などとしょうもないことを考えていたら、俺の手に何かが触れた。
「呼んでみマショー」
横で寝っ転がるミラカが、俺の手を握っていた。
「ええ?」
俺はふたつの意味で恥ずかしくなり、素っ頓狂な声をあげてしまった。
ミラカは俺の手を握ったまま空に向かって掲げた。
「宇宙人出ろー!」
命令系。この小娘に掛かれば宇宙人も舎弟だ。
「出ないな」
「出ないな、じゃアリマセン! 編集長もご一緒に!」
何を言ってるんだコイツは。
「宇宙人、出ろー!」
声高らかに呼びかけるミラカ。
「ホラ、早く! 宇宙人、出ろー!」
「で、出ろー……」
恥ずかしい。
「声が小さいデス! 宇宙人、出ろー!」
ミラカはもっと大きな声で呼びかける。
「宇宙人、出ろー!」
半ばやけっぱち。

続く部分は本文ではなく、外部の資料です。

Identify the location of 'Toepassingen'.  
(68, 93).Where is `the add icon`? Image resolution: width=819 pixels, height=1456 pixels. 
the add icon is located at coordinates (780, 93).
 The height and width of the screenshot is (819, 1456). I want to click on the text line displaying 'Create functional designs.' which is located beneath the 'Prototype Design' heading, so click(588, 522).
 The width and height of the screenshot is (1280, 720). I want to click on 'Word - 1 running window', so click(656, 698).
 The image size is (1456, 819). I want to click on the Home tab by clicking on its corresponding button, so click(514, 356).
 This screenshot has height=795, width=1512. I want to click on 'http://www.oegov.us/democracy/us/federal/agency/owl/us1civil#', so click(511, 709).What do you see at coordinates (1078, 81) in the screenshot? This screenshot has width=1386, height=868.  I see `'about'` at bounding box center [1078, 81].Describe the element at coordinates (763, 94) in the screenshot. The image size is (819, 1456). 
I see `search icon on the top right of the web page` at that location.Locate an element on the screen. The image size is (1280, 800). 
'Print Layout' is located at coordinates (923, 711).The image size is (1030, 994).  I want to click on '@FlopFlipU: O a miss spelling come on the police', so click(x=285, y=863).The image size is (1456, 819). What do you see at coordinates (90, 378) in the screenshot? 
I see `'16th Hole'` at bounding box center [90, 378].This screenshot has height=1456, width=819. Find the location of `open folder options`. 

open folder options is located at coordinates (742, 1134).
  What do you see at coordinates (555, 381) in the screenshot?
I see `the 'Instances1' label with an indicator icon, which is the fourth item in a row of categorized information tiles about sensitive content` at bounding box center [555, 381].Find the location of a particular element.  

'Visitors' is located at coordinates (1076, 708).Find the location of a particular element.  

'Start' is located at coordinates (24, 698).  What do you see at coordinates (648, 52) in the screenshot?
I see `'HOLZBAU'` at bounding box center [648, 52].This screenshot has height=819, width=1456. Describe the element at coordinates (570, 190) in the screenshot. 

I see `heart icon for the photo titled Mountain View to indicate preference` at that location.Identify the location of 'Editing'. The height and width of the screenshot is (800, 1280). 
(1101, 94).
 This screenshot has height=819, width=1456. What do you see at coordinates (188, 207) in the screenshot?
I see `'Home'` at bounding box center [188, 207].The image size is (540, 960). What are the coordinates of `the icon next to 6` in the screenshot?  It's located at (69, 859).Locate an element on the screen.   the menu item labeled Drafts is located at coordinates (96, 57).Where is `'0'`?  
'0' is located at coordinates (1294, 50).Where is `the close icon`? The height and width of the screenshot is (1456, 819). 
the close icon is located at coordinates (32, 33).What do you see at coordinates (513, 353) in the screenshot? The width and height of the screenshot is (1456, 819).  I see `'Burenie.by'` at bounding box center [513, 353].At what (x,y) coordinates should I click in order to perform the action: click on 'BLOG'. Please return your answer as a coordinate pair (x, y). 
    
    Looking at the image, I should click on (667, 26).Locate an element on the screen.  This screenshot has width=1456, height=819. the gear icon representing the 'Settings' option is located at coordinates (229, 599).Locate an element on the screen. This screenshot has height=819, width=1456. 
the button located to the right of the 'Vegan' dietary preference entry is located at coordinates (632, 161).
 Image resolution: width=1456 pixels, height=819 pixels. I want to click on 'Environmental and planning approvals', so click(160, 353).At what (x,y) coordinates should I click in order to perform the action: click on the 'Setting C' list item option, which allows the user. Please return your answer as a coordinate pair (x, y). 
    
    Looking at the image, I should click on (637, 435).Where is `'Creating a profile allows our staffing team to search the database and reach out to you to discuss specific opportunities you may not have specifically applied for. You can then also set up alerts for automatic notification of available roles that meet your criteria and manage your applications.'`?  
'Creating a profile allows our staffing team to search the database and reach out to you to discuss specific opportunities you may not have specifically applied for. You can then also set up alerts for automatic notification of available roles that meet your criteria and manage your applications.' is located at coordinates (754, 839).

俺も大きな声で呼びかける。
すると、停電が終わり、街が光を取り戻し始めた。次第に見えなくなる星空。
寝転がって空を見上げていてもそれが分かった。
「アリャリャ。明るくなってしまいました」
「どうやら、宇宙人の返事はノーらしい」
苦笑する。さっきの偶然もあって、ちょっと期待してたのはナイショだ。
「マー、しょうがないデス。宇宙人さんも晩御飯の時間デス」
「お前じゃないんだから」
「ヘヘヘ、宇宙人のご飯は美味しいデスカネー?」
「どうだろうなー。岩とか食ってるかもしれんぞ」
「それはキバが折れマス」
笑うミラカ。
UFOは姿を現さなかった。
だが、俺とミラカはなんとなく手を繋いだままで、そのまま星の少なくなってしまった都会の空を眺め続けた。
ま、未確認飛行物体なんて、謎のままほうがロマンが溢れてていいさ。